I generative models they represent one of the most important innovations of the last decade. In another article we saw how to run and use LLM with Ollama locally on your systems, which was unthinkable until a few months ago. In a surprise move, NVidia tries to “democratize” access to solutions artificial intelligence releasing the first version of TensorRT-LLM for Windows.
What is TensorRT-LLM and how does it work
Already revealed in the past, TensorRT-LLM is an open source library that accelerates inference performance with the latest advanced language models (LLM, Large Language Models), such as Llama 2 and Code Llama. However, if, starting from September 2023, TensorRT-LLM had reached the world of data centers, now NVidia offers the same possibilities to none other than users Windows.
The GeForce RTX and RTX GPUs, equipped with processors dedicated to carrying out processing related to artificial intelligence (Tensor Core) enable you to enjoy the power of LLMs, natively, on over 100 million Windows-based PCs and workstations. According to NVidia, the version of TensorRT-LLM for Windows is four times faster than any solution available today and allows you to reduce processing times by relying on the computational power of RTX cards.
NVidia has also released software tools to help developers accelerate their advanced language models, including scripts that optimize custom models with TensorRT-LLM, open source models optimized with TensorRT, and a reference design that demonstrates achievable response speed and quality.
What can be done with TensorRT-LLM
The possibles application fields of TensorRT-LLM are in fact practically infinite: LLMs are in fact at the center of new workflows pivoting on AI; they are also, obviously, protagonists in software that automatically analyzes data and generates a vast range of content.
The leap forward in terms of performance guaranteed by TensorRT-LLM opens the doors to increasingly sophisticated uses: development of writing assistants and for it software development which produce multiple quality results in a completely autonomous manner. The solution proposed by NVidia allows you to integrate LLM capabilities with other technologies, for example retrieval-augmented generation (RAG), an approach within natural language processing (NLP) that combines text generation with the ability to retrieve and use information from a reference dataset or knowledge base.
In practice, during the generation process, the model has access to a set of related documents or data and can retrieve fragments or specific information to integrate them into the generated text.

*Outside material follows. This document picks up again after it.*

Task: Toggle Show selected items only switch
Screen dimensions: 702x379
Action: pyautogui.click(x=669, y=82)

This allows you to create answers more informed e relevantespecially when understanding context is crucial.
An example of a RAG application could be a virtual assistant which, when asked a question, not only generates an answer based on its internal “knowledge” (developed during training), but can also retrieve additional information from an external source to provide a more complete and accurate answer.
Stable Diffusion accelerata conĀ TensorRT
Diffusion models, such as Stable Diffusion, are used to create works of art surprising using artificial intelligence. TensorRT accelerates these models through layer fusion, precision calibration, auto-tuning of the kernel and other features that greatly increase theefficiency and the speed of inference. Thus TensorRT aims to become the reference point in fact for real-time applications and resource-intensive tasks.

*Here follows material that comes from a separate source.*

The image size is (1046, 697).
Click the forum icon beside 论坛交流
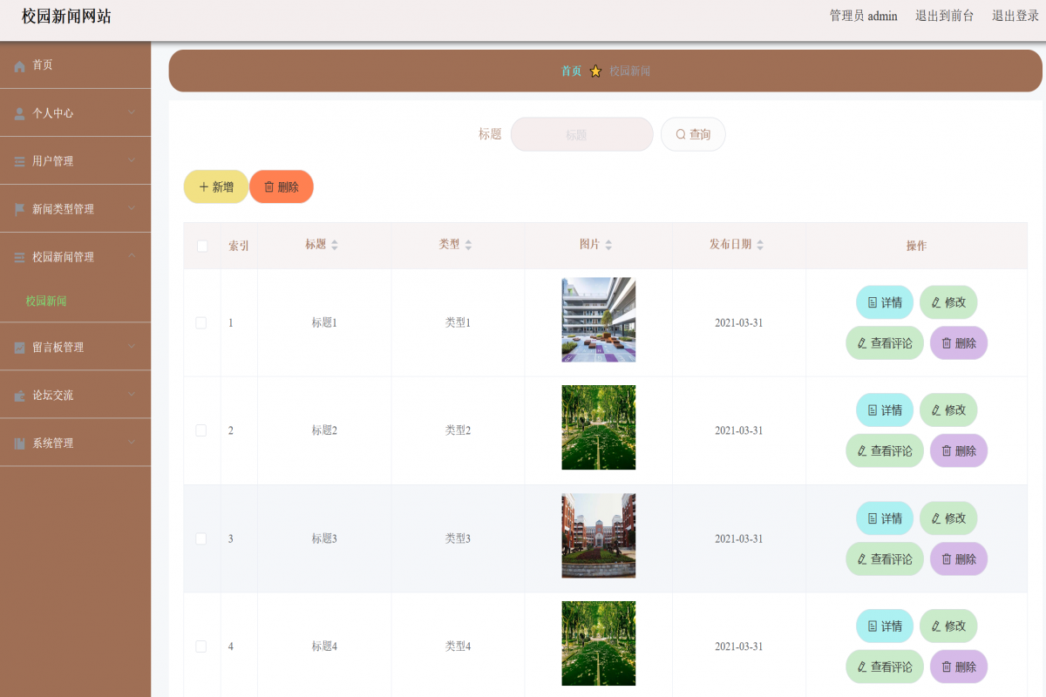coord(17,395)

NVidia claims that TensorRT is capable of doubling the speed of Stable Diffusionmaking it compatible with the popular WebUI distribution of Automatic1111. This acceleration allows users to iterate fasterreducing waiting times and obtaining the final image more quickly.
TensorRT-LLM for Windows will soon be available for download from the NVidia developer website. Open source models optimized for TensorRT and RAG are published on repository Company GitHub.
The opening image is taken from NVidia’s presentation post.